笑う男

今日のストーリー
jplenio / Pixabay
山田太郎は昼間買い物に近くの雑貨屋まで歩いて行った、 彼はすでにリタイアしてタイのチェンマイの近くの小さな村で暮らしていた。 歳はすでに70歳をこえて、タイ人の妻と仲良く暮らしていた。 その村には日本人は住んでいなかった。そしてその村を訪れる日本人は いなかった。村のはずれには古いタイのお寺があり、そのお寺の近くに ある雑貨屋に太郎は食料や日常品を買いに行った。 その村には昔からの伝説があった。それは、太陽が2つ昇る日に 寺の前で笑いながら近づいて来る男と握手をしてはいけないという 言い伝えだった。その笑う男と握手を すると、その男の呪いによって死んでしまうという話だった。 太郎はその村に住んですでに10年が過ぎていた。 そして、妻のペンタンがときどき話すその言い伝えなど信じていなかった。太陽が2つ昇る日などあるわけがないと太郎は思っていた。 ”寺の前で笑う男にあったらきをつけるんだよ。” ”ああ、わかってる、わかってる。” いつものことなので、太郎は妻の話を聞き流して家を出た。 その日も暑い太陽の日差しが強い日だった。 ただ、太陽が2つ昇っていたのだ。 サクサク、サクサク、舗装されていない田舎道を太郎は 雑貨屋をめざして歩いて行った。 暑い昼間なので、誰にも出会うことはなかった。 遠くで犬が吠えている。 その鳴き声は寺に近づくにつれて大きくなってゆく。 一匹の牛がのんびりと草を食べている。 いつもと変わらぬ一日だと思った。 遠くに村はずれの寺が見えてきた、僧侶の読経の声が聞こえた。 何か読経がいつもとはちがうなと太郎は思った。 心がしだいに悲しくなり、不安になった。 なぜか、道を引き返し家に帰ろうかと思った。 振り返ると、そこに来た道がなくなっていた。 そこにあるのは暗い森だった。 怖くなって、また前を見ると、はるか先に寺が見えた。 進むしかないと太郎は思った。 私はいったいどこにいるのだろうと太郎は思った。 寺の近くまで行くと、、向かい側からこちらに向かって 歩く人の姿が見えた。
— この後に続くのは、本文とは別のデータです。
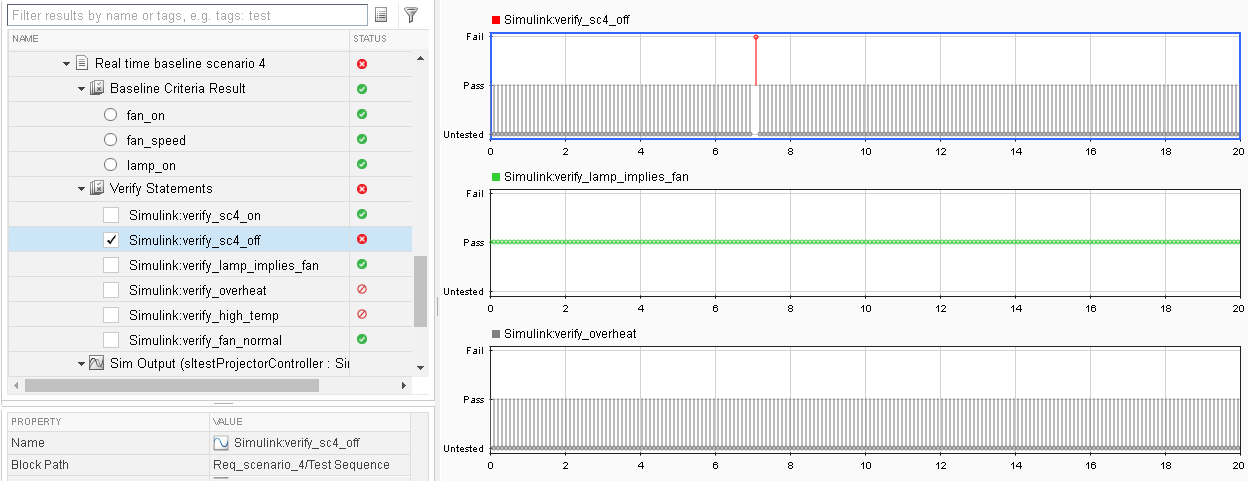1248x481 pixels.
Task: Sort results by the NAME column header
Action: coord(26,38)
太郎は走った。その人にあって話をしたくなった。 しだいに、その歩いてくる人の姿が見えてきた。 老人のようだった。うつむきなが歩いてくるので顔がよく見えなかった。 やっと、その男のすぐ近くに来たので太郎は手を差し伸べて言った。 ”こんにちは、どうやら道に迷ってしまいました。助けてください。 いつも歩く道なのに迷うなんて。” 私は思わずおかしくなって笑った。 その男は、突然、顔をあげて太郎の顔を見た。 そして、叫び声をあげて逃げてしまった。 私はその男の顔を確かに見た。 その男は私だった。 ”あんた、はやく買い物にいきなさいよ。いつまでも寝てないで。” それは妻のペンタンの声だった。 私は悪い夢をみていたようだ。 ”寺の前で笑う男にあったらきをつけるんだよ。” ”ああ、わかってる、わかってる。” いつものことなので、太郎は妻の話を聞き流して家を出た。